Erfüllt ein Konkursverwalter ganz oder teilweise einen zum Zeitpunkt der Konkurseröffnung noch nicht vollständig erfüllten Werkvertrag, so wird die Werklieferung i.S.d. § 3 Abs. 4 UStG erbracht, sobald der Konkursverwalter das fertige oder nach lediglich teilweiser Vertragserfüllung das unvollständige Werk dem Besteller überlässt. Wählt der Konkursverwalter die Erfüllung des Werkvertrags, so bleibt die Tatsache, dass der Gegenstand der Werklieferung schon vor Beginn des Konkursverfahrens teilweise hergestellt wurde, umsatzsteuerrechtlich außer Betracht (B FH-Urteil vom 02.02.1978 V R 128/76 , BStBl II 1978, 483).

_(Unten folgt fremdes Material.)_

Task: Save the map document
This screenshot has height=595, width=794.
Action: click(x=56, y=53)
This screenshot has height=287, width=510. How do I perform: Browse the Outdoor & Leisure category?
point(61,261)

Lehnt der Konkursverwalter die Vertragserfüllung dagegen ab und ist eine Vollendung des Werks durch den Konkursverwalter nicht mehr vorgesehen, so wird der Werkvertrag in ein Abrechnungsschuldverhältnis umgewandelt. Der Bauherr verliert seinen Erfüllungsanspruch und erhält statt dessen einen Schadensersatzanspruch wegen Nichterfüllung. Auf diesen muss er sich das vor Konkurseröffnung erstellte halbfertige Bauwerk insoweit anrechnen lassen, als es nach objektiver Betrachtung für ihn einen Wert besitzt. Umsatzsteuerrechtlich wird dieses halbfertige Werk infolge der Ablehnung der Vertragserfüllung zum neuen Gegenstand der Werklieferung (BFH a.a.O.). Obwohl die entsprechende Erklärung des Konkursverwalters erst nach Konkurseröffnung erfolgen kann, fällt gleichwohl der Zeitpunkt der Lieferung dieses halbfertigen Werks mit dem Zeitpunkt der Konkurseröffnung zusammen, da diese Lieferung das Ergebnis der vorkonkurslichen Tätigkeit des Gemeinschuldners war (BFH a.a.O.).

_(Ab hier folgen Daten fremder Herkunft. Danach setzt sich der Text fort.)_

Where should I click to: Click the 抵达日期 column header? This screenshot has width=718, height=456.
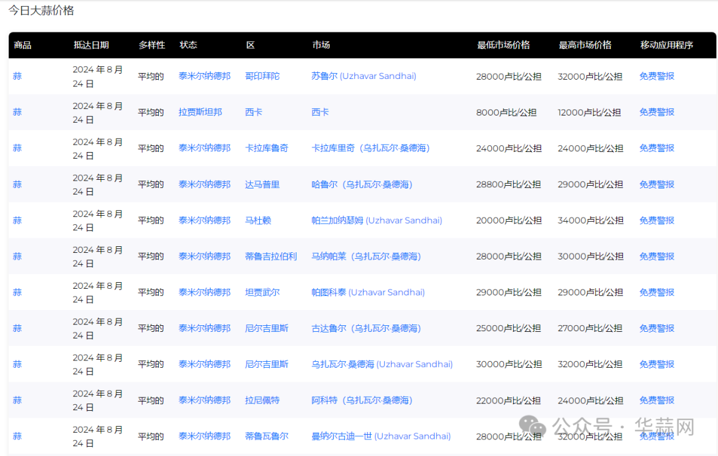coord(91,45)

Im Streitfall hat der Kläger zwar die Erfüllung des ursprünglichen Werkvertrags abgelehnt. Da er dem Bauherren aber gleichzeitig den Abschluss eines neuen Vertrags zu den Bedingungen angeboten hat, die abgesehen vom Zeitpunkt der Erfüllung im Wesentlichen dem ursprünglichen Werkvertrag entsprachen, hat er dem Bauherren kein halbfertiges, bereits vor Konkurseröffnung erstelltes Bauwerk geliefert, sondern die Bauarbeiten wenn auch aufgrund einer neuen vertraglichen Grundlage zunächst fortgesetzt. Erst nachdem der Bauherr den neuen Werkvertrag im März 1992 gekündigt hatte, lieferte der Kläger ein halbfertiges Werk nach Maßgabe des bis zu diesem Zeitpunkt erbrachten Baufortschritts. Erst zu diesem Zeitpunkt wandelte sich der ursprüngliche Erfüllungsanspruch des Bauherren in ein Rückgewährschuldverhältnis. Zuvor war infolge der Ablehnung der Vertragserfüllung mit gleichzeitigem Angebot, den Vertrag mit anderem Fertigstellungstermin, aber ansonsten im Wesentlichen unverändert fortzusetzen, der ursprüngliche Erfüllungsanspruch des Bauherren in beiderseitigem Einvernehmen nicht in ein Rückgewährschuldverhältnis umgewandelt worden, sondern durch einen neuen Erfüllungsanspruch ersetzt worden. Dieser Sachverhalt ist nach Auffassung des Senats umsatzsteuerrechtlich nicht anders zu behandeln als die Erfüllung des ursprünglichen Werkvertrags durch den Konkursverwalter. Nur wenn eine Vollendung des Werkes durch den Werkunternehmer nicht mehr vorgesehen ist, ändert sich der Leistungsgegenstand und die Steuerpflicht richtet sich nach dem neu bestimmten Leistungsgegenstand (B FH-Urteil vom 28.02.1980 V R 90/75 , BStBl II 1980, 535). Dies war erst im Zeitpunkt der Kündigung durch den Bauherren im März 1992 der Fall.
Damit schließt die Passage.